Heintz's column has been shared by thousands of Facebook users. Readers from across the country and Canada sounded off on the Seven Days website. Others voiced opinions on our Facebook and Twitter pages.
Here's a sampling.
The Charlie Hebdo attack occurred in France, which has extremely strict gun control. New laws won't stop terrorists.
This is just remarkably good reporting. If you ever wonder, "Why do we need newspapers?" this kind of thing is the answer.
This is horribly chilling. The author gave lots of indications to the seller that he wanted it right away, that he had an intended use in mind and wanted to make sure it would work, that he didn't want to disclose his identity to the seller — and yet the seller was more interested in getting money than not going ahead with a sale to a buyer I wouldn't sell a used car to.

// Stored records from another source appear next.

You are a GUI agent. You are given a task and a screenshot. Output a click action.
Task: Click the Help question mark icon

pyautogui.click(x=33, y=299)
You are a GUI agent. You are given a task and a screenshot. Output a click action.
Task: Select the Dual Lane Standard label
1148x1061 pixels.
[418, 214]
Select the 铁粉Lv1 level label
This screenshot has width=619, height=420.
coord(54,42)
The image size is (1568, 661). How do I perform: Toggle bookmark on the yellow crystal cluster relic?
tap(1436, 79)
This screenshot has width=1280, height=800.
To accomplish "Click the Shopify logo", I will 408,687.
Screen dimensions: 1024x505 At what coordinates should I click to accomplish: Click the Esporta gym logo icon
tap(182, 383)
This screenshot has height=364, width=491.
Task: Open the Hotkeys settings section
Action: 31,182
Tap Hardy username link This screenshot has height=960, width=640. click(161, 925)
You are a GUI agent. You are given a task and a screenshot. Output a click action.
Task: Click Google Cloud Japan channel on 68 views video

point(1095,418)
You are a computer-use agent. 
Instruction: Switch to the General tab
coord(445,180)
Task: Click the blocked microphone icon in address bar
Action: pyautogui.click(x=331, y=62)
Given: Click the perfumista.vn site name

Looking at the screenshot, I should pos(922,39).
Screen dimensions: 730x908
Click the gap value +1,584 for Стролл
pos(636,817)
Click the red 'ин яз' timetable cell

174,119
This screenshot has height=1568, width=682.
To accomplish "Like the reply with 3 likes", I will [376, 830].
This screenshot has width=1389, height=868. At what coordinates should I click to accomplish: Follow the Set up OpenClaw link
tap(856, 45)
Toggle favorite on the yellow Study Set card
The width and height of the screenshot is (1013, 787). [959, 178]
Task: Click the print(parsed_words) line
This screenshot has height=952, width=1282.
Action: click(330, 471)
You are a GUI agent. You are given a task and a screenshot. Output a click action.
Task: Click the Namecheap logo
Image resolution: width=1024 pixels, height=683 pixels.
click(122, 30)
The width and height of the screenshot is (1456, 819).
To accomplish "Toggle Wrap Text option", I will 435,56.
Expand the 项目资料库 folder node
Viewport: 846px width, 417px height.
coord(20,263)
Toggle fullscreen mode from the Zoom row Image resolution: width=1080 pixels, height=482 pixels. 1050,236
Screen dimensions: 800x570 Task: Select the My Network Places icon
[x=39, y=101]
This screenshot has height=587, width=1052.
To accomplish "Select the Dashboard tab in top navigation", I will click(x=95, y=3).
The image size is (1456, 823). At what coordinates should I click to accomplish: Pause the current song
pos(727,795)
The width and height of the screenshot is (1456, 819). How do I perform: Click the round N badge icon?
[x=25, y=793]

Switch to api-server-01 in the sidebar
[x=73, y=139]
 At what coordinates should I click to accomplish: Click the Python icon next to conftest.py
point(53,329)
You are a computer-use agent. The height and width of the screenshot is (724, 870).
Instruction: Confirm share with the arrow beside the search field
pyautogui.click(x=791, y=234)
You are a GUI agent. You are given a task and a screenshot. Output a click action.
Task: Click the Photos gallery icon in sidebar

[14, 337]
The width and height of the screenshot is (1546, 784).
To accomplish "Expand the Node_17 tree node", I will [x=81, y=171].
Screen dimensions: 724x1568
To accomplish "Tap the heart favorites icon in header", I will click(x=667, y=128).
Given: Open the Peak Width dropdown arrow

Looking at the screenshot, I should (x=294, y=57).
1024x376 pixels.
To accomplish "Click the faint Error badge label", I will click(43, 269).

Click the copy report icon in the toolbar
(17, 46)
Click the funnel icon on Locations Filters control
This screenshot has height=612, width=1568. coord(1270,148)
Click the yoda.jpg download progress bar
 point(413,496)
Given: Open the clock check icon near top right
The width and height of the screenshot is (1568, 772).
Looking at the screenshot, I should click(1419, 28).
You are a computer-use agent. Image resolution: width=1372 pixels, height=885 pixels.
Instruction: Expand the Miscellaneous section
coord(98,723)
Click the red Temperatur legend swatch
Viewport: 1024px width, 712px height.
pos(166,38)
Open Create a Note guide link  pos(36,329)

And no record check needed to buy the AR-15.
If the gun you are showing in the picture is indeed what you bought, congratulations! You got a great deal. Now take it to the range, shoot it, learn about it. Better yet, buy a pistol in a similar transaction, shoot it and realize that there is no difference in lethality between "the black tool of murder, just like terrorist X has used in Afghanistan" and a common semiautomatic pistol equipped with a $10, 30-round magazine.
What you describe with such a degree of horror is perfectly legal is many U.S. states — most of which have extremely low homicide rates — as well as in Switzerland, which has no background checks for person-to-person transfers. Yet Switzerland in particular has a lower homicide rate than the U.S. homicide rate where guns are not involved.
Every mass shooter in recent history either passed a background check or stole their weapon. Not a single gun control measure that the gun control crowd has put forward would have stopped a single one of these incidents.
California is a gun control advocate's wet dream. Their laws have long since wandered into the unconstitutional realm, yet San Bernardino happened. It is nearly impossible for a civilian to get a gun like an AR-15 in France, but Paris happened.
Perhaps it's time we start looking at solutions that might actually work rather than pointing at the scary black gun that most gun control advocates know next to nothing about.
How can anyone miss the point of this article? Hey, drug dealers, good news! If you want to set up shop in Vermont, you can now remove that nasty and dangerous practice of bringing guns in from out of state! Buy local!
That guy did not ask because he did not care who you were or what you were going to do. He made a profit, I'd imagine. Simply business.
What is this, the Wild West? WTF is wrong with people?!
It would appear that many people completely missed the point of this article. It's simply far too easy to purchase weapons in Vermont.
West Lebanon, NH
If one kid on a playground was hitting the others with a stick, would you take the stick away or give every kid a stick?
I certainly hope you email this well-done, albeit scary, article to Gov. Shumlin's private email. I just get unhappier and unhappier with this man, and I think this finally clinched my total dislike. Hate to say it, but I have started calling him Gov. Scummy.
I would love to sit down with Paul Heintz and show him the difference between a real machine gun and a semiautomatic firearm. I am open to doing this at any time or place and would welcome any other reporter to also be there.
The writer is the president of Gun Owners of Vermont.
Coffin is the former U.S. attorney for Vermont.
I am still waiting for some anti-gun zealot like this Paul Heintz creep to explain how new and more "gun control" laws will prevent guns from getting into the hands of terrorists, thugs and criminals who, by definition, don't give a shit about laws to begin with.
I find it fascinating that this article has incited so many responses. If only people were so passionate about other topics in Vermont.